Dataset entries:
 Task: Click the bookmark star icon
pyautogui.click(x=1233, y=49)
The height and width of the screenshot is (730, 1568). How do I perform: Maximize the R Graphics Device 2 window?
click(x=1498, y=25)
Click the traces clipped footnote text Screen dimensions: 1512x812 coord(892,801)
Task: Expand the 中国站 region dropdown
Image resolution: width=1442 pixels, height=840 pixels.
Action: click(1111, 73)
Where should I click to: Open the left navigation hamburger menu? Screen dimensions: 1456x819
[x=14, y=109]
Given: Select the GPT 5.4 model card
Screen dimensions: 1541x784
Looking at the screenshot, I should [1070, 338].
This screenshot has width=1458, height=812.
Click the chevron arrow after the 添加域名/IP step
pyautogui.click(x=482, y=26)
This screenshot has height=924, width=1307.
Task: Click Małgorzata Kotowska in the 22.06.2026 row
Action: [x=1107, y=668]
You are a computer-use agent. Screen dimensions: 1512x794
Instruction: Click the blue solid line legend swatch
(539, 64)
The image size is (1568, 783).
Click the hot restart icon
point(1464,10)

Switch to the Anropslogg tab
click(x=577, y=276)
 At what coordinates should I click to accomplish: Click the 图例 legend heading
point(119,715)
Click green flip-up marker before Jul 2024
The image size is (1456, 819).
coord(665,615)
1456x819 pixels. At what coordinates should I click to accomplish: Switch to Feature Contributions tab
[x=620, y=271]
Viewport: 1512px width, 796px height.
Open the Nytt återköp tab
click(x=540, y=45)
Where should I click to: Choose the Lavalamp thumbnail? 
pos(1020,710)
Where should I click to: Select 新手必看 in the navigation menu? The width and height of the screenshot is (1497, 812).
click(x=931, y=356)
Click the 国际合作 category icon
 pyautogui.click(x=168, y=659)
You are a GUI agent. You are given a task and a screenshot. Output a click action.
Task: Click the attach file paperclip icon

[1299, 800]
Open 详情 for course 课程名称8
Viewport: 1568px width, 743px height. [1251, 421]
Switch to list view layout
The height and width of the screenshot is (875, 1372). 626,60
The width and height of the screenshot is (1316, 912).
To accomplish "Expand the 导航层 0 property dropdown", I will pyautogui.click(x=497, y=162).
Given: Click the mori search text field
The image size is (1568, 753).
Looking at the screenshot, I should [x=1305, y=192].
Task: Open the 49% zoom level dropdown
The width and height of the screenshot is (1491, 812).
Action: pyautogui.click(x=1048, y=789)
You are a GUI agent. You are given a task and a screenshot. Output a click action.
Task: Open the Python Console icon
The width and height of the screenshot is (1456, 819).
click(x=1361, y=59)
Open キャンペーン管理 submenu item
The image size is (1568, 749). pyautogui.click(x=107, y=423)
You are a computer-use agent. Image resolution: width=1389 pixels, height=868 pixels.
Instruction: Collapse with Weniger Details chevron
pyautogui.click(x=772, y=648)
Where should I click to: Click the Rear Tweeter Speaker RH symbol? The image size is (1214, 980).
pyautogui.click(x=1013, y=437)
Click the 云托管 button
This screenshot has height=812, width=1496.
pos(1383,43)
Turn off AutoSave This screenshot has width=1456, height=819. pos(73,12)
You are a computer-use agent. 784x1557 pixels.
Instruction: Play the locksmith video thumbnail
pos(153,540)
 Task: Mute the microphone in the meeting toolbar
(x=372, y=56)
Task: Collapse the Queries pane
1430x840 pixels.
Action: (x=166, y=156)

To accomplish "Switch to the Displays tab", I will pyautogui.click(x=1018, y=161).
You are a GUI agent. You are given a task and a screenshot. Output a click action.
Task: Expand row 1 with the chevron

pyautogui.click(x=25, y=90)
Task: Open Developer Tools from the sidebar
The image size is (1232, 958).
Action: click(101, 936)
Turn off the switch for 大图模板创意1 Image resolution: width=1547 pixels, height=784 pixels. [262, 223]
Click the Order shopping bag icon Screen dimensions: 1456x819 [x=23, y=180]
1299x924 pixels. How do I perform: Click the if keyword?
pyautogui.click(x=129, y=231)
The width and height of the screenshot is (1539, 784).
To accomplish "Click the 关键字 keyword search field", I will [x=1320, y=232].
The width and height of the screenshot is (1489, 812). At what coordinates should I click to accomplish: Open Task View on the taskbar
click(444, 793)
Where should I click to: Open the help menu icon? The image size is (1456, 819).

> **Exercise directions**
Please restate the records word for word. Go from the first line to the line with "Given: Select the GPT 5.4 model card" and include both.

> **Expected answer**
 Task: Click the bookmark star icon
pyautogui.click(x=1233, y=49)
The height and width of the screenshot is (730, 1568). How do I perform: Maximize the R Graphics Device 2 window?
click(x=1498, y=25)
Click the traces clipped footnote text Screen dimensions: 1512x812 coord(892,801)
Task: Expand the 中国站 region dropdown
Image resolution: width=1442 pixels, height=840 pixels.
Action: click(1111, 73)
Where should I click to: Open the left navigation hamburger menu? Screen dimensions: 1456x819
[x=14, y=109]
Given: Select the GPT 5.4 model card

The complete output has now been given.